- [EXERCISE DATA]:
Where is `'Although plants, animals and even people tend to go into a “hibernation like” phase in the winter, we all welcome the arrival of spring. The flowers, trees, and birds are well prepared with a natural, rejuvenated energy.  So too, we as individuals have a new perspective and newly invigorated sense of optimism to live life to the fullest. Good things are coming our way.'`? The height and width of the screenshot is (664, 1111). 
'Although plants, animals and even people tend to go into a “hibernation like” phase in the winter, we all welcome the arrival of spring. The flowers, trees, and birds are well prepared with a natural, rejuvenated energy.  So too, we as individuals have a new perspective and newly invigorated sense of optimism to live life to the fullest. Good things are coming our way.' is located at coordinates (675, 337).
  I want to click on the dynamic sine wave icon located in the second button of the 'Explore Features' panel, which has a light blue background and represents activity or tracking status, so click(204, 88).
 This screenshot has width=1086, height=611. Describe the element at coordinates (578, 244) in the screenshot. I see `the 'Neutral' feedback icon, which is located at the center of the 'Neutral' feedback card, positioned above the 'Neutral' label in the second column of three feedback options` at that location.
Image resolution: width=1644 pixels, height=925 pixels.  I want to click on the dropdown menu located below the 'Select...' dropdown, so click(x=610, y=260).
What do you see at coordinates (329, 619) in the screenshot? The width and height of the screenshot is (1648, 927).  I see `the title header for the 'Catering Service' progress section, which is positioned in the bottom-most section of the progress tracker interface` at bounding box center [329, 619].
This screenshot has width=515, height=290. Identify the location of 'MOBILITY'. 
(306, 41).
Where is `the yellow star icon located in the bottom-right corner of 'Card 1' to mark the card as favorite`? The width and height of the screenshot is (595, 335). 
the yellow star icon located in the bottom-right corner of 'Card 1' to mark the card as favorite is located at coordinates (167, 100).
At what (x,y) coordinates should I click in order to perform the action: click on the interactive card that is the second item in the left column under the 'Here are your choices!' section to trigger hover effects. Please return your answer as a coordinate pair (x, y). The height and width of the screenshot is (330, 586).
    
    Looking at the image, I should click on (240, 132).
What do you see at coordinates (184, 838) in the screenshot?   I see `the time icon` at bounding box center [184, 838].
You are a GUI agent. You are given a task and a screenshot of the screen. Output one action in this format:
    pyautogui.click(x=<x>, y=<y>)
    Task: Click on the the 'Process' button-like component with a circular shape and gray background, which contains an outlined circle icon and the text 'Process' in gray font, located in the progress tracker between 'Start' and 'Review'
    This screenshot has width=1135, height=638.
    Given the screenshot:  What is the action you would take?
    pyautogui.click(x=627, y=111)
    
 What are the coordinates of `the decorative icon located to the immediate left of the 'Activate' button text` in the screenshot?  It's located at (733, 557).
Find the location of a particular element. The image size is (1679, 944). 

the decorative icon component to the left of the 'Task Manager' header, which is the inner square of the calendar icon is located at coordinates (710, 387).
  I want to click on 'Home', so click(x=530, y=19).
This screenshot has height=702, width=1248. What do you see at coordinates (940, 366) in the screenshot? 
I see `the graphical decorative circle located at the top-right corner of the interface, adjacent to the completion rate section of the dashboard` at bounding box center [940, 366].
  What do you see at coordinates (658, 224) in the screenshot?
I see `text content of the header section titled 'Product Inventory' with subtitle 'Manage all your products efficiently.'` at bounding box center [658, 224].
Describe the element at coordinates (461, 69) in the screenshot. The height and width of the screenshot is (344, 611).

- [WHAT YOU SHOULD DO]: Pull out each line of the records above that contains the word "favorite".

- [THE RESPONSE]:
Where is `the yellow star icon located in the bottom-right corner of 'Card 1' to mark the card as favorite`? The width and height of the screenshot is (595, 335). 
the yellow star icon located in the bottom-right corner of 'Card 1' to mark the card as favorite is located at coordinates (167, 100).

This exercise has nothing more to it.